WHAT THE TASK ASKS »
For the word "will", return each line of the data in which it occurs.

DATASET »
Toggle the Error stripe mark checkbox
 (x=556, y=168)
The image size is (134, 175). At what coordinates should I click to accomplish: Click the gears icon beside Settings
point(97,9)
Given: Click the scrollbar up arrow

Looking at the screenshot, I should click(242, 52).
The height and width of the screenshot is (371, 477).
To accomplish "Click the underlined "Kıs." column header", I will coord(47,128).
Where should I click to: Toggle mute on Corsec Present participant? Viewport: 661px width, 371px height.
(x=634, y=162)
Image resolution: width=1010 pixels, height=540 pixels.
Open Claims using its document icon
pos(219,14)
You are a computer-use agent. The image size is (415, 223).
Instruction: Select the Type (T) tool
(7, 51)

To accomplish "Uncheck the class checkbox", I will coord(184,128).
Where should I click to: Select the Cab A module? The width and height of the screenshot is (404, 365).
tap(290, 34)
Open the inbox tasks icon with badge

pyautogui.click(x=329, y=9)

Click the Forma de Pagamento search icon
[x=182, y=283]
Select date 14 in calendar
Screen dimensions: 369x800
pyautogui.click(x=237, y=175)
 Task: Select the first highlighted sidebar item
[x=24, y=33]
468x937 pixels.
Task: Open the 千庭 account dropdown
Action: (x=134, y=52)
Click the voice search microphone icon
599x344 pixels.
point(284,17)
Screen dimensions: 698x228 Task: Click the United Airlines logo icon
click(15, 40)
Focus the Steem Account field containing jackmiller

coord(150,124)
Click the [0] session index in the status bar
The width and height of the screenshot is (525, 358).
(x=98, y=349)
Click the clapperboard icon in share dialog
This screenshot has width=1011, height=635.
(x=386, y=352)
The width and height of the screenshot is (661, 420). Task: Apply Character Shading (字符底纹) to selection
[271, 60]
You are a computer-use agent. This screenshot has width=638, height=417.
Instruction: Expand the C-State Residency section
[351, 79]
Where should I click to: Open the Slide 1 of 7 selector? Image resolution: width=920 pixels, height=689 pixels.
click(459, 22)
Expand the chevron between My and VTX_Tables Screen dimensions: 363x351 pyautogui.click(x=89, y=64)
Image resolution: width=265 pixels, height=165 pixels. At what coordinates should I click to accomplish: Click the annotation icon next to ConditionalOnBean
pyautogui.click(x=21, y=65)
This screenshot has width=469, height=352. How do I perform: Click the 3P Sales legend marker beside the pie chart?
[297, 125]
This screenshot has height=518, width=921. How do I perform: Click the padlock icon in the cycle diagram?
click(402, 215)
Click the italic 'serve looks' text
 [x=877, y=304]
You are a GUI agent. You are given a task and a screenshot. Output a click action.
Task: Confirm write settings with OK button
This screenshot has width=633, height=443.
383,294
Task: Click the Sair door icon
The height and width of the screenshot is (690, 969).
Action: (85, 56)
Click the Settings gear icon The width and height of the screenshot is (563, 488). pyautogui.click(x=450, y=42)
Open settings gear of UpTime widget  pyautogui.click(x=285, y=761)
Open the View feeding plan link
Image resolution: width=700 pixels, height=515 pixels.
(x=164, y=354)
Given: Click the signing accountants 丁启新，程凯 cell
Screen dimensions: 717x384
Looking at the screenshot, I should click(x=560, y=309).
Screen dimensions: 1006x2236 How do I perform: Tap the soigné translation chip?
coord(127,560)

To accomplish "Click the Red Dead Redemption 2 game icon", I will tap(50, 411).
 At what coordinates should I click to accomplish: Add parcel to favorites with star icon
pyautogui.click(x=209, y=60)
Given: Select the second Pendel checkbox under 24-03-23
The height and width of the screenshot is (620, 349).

TASK ANSWER »
To accomplish "Click the underlined "Kıs." column header", I will coord(47,128).
To accomplish "Uncheck the class checkbox", I will coord(184,128).
To accomplish "Click the Red Dead Redemption 2 game icon", I will tap(50, 411).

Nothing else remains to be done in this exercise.